_Task brief_
Wherever the word "agent" appears in a line of the records, copy that line.
-------- Provided data
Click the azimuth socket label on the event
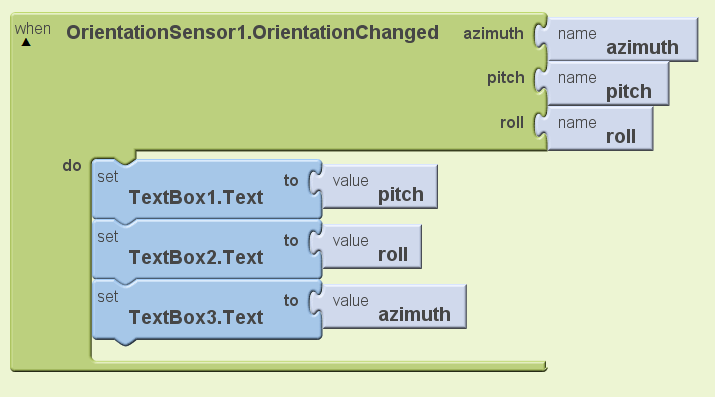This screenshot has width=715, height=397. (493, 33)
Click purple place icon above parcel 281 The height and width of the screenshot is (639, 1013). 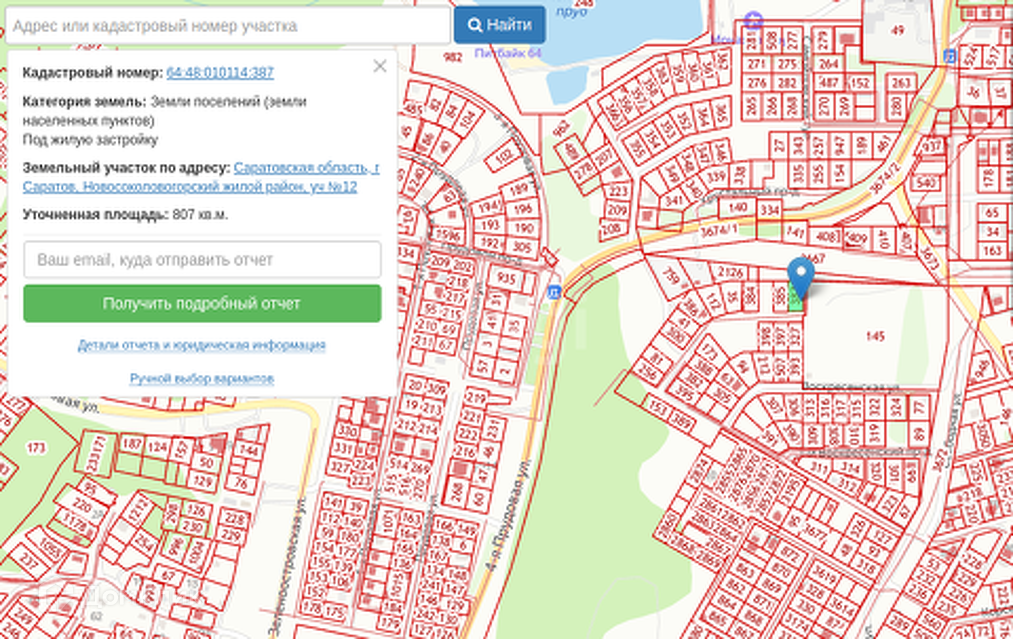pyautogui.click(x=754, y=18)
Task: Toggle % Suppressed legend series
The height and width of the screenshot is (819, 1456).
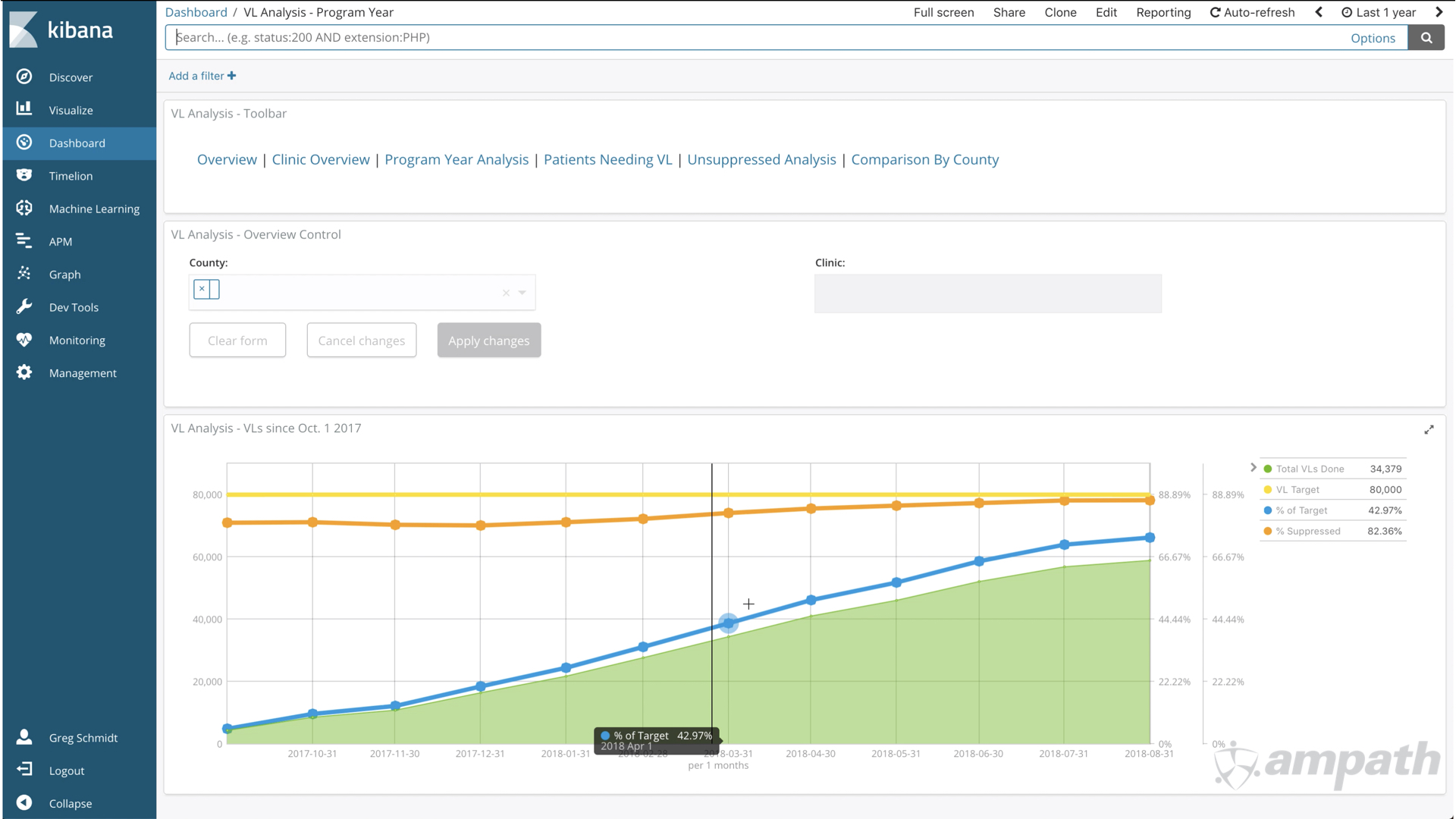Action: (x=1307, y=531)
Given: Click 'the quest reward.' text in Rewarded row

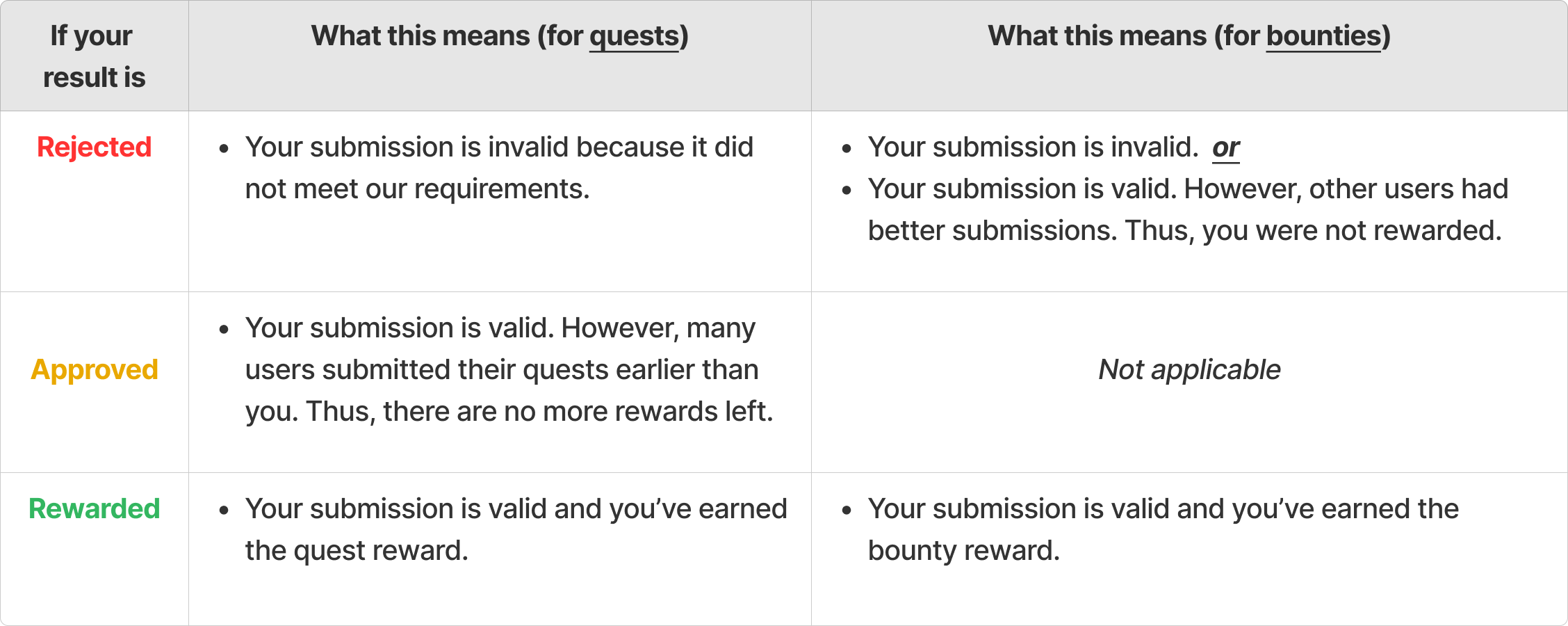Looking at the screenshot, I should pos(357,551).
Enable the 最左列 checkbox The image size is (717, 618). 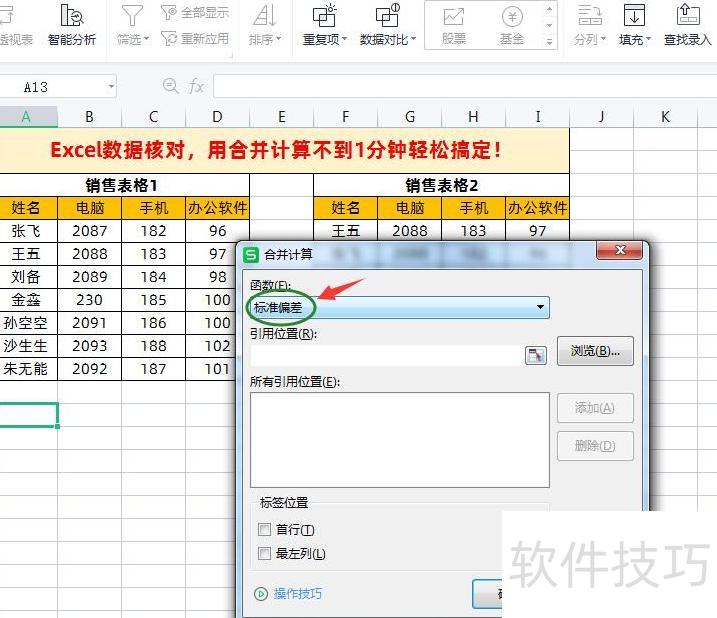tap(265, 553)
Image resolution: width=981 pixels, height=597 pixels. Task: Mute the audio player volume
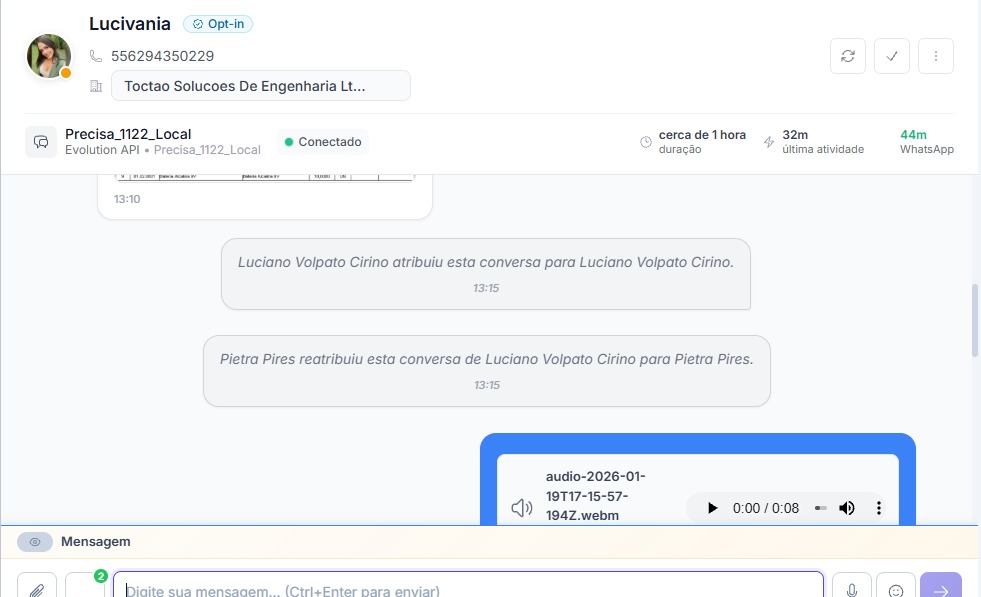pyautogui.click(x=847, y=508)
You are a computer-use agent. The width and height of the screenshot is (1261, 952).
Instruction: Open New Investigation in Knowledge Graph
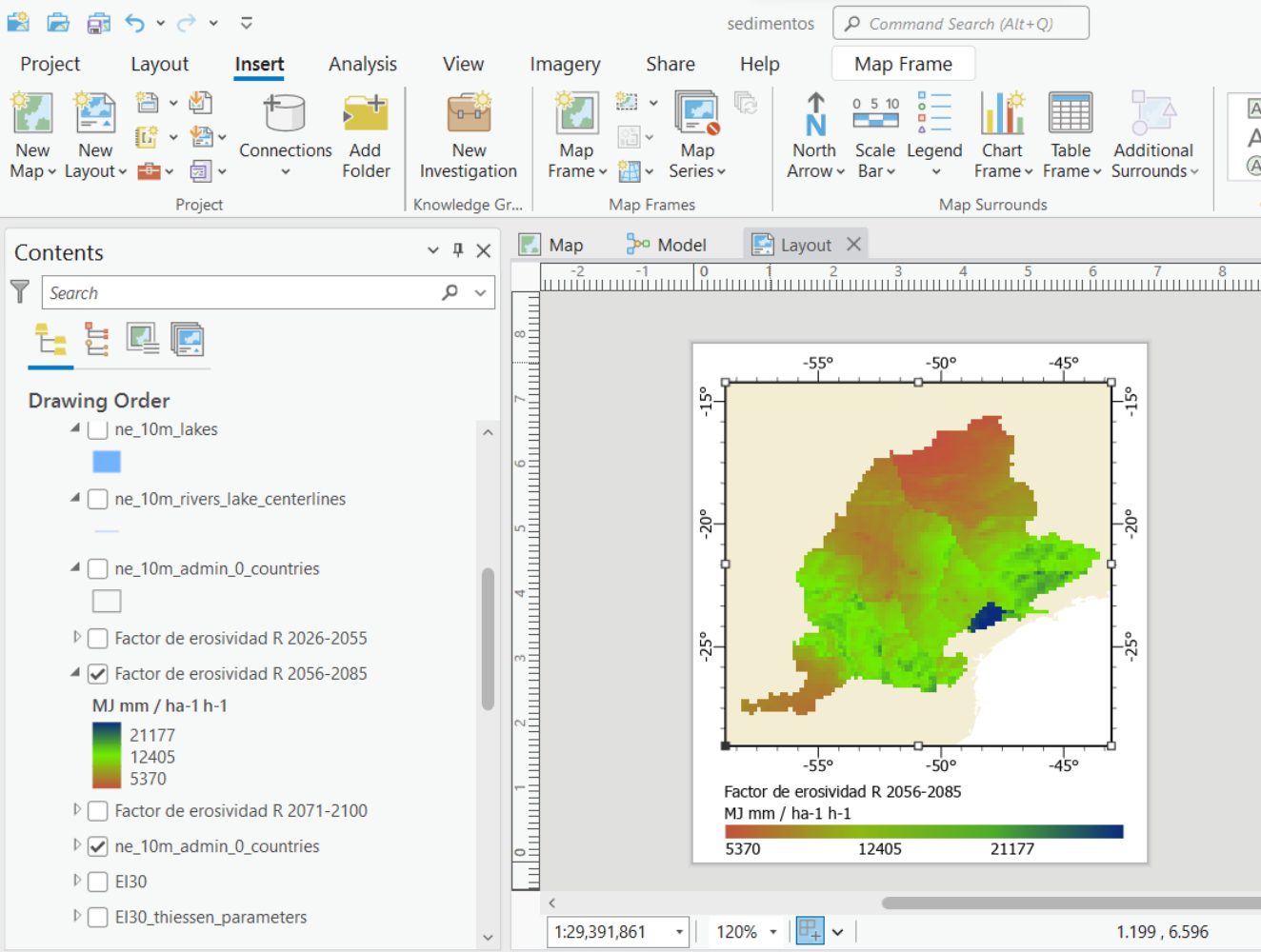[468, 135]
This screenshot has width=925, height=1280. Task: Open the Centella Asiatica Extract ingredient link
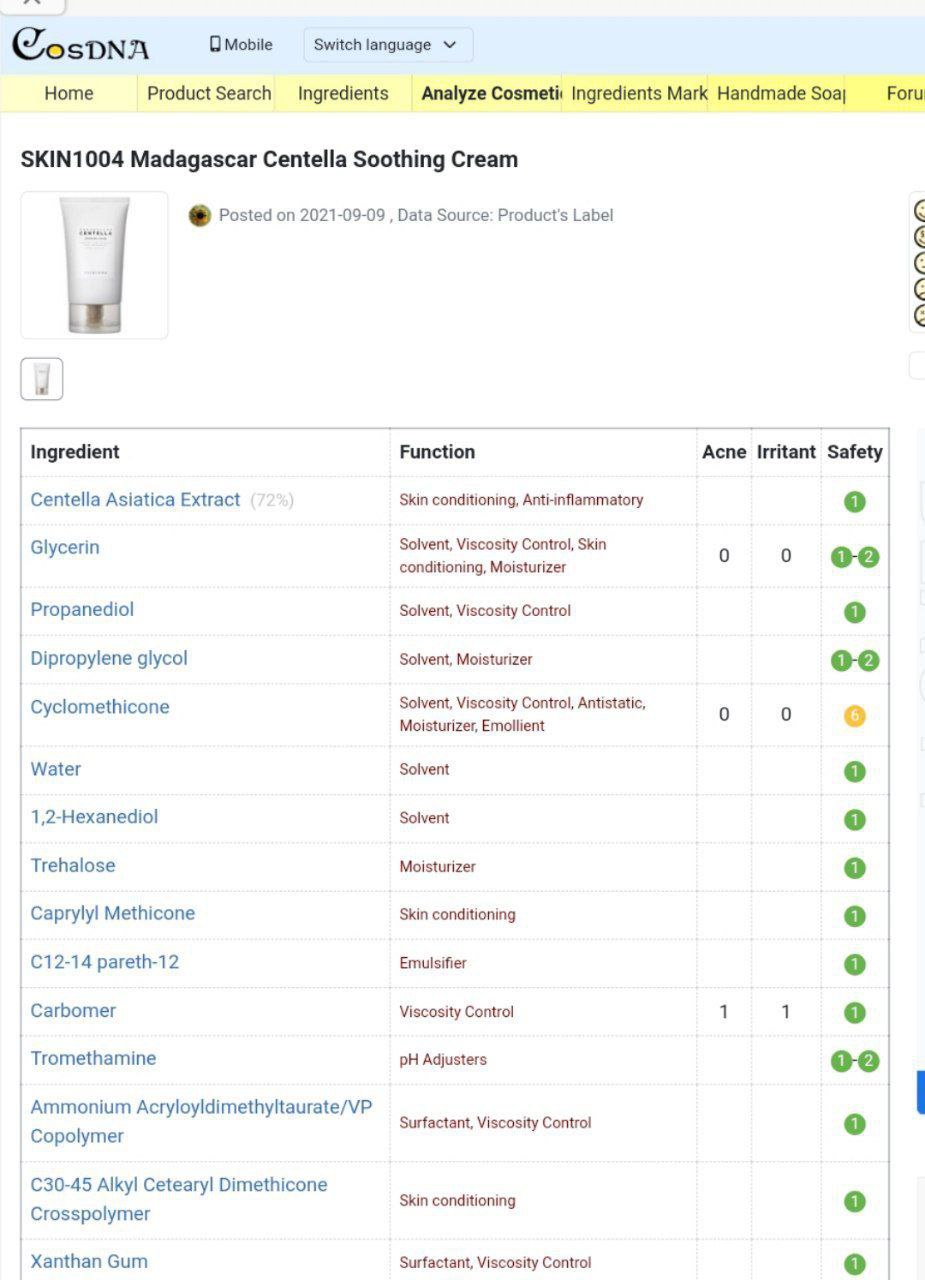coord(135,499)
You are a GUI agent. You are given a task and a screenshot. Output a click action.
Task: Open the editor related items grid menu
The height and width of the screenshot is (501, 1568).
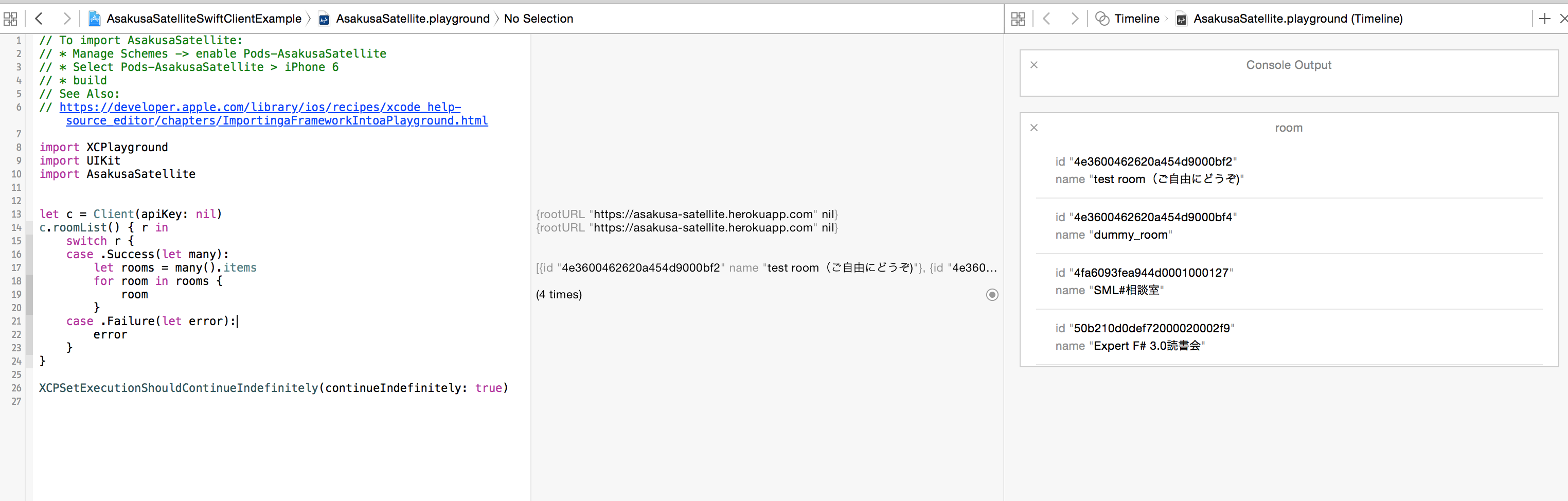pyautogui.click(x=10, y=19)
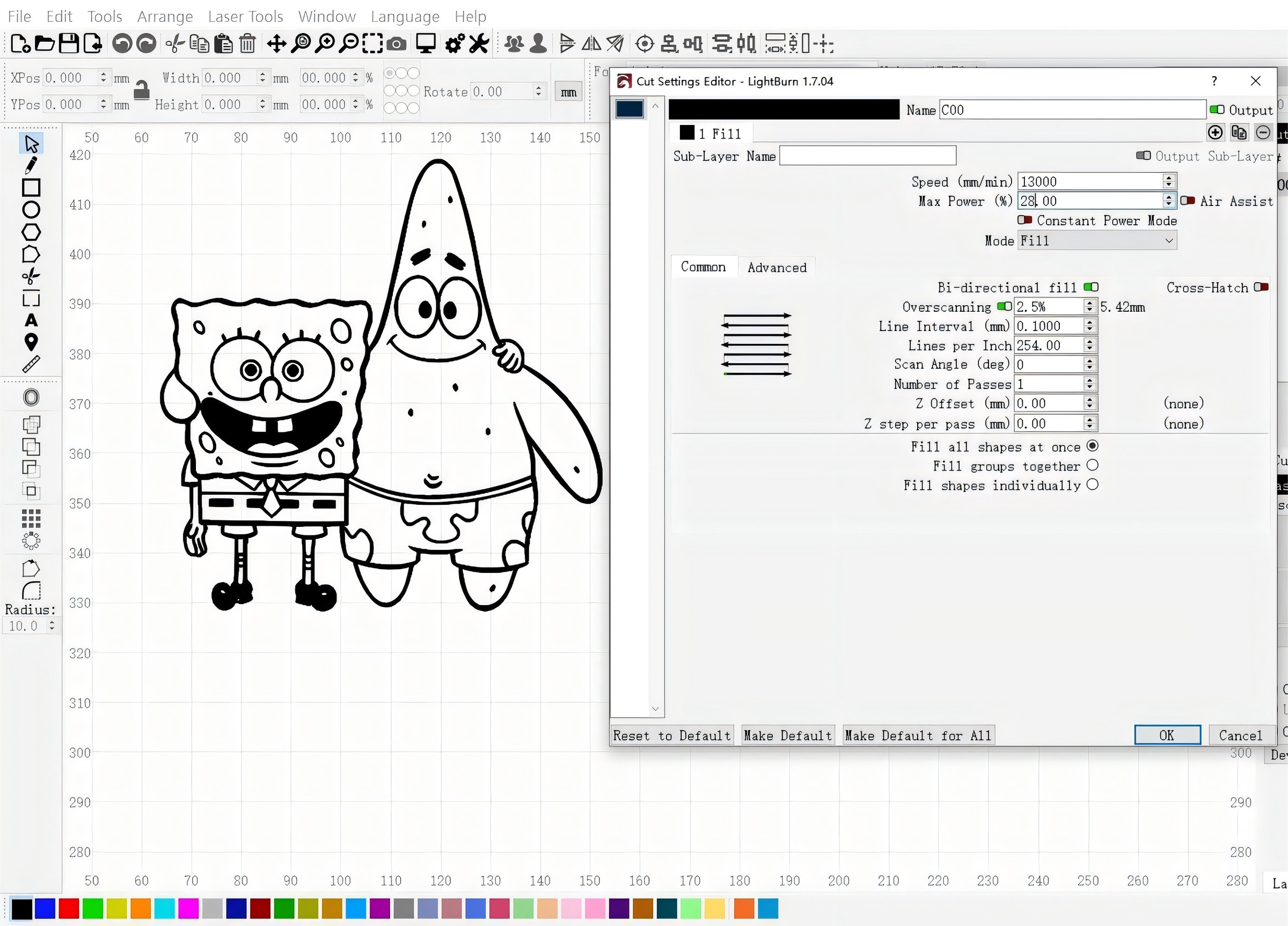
----------------
_Written answer_
You are a computer-use agent. The width and height of the screenshot is (1261, 952).
You are a GUI agent. You are given a task and a screenshot. Output a click action.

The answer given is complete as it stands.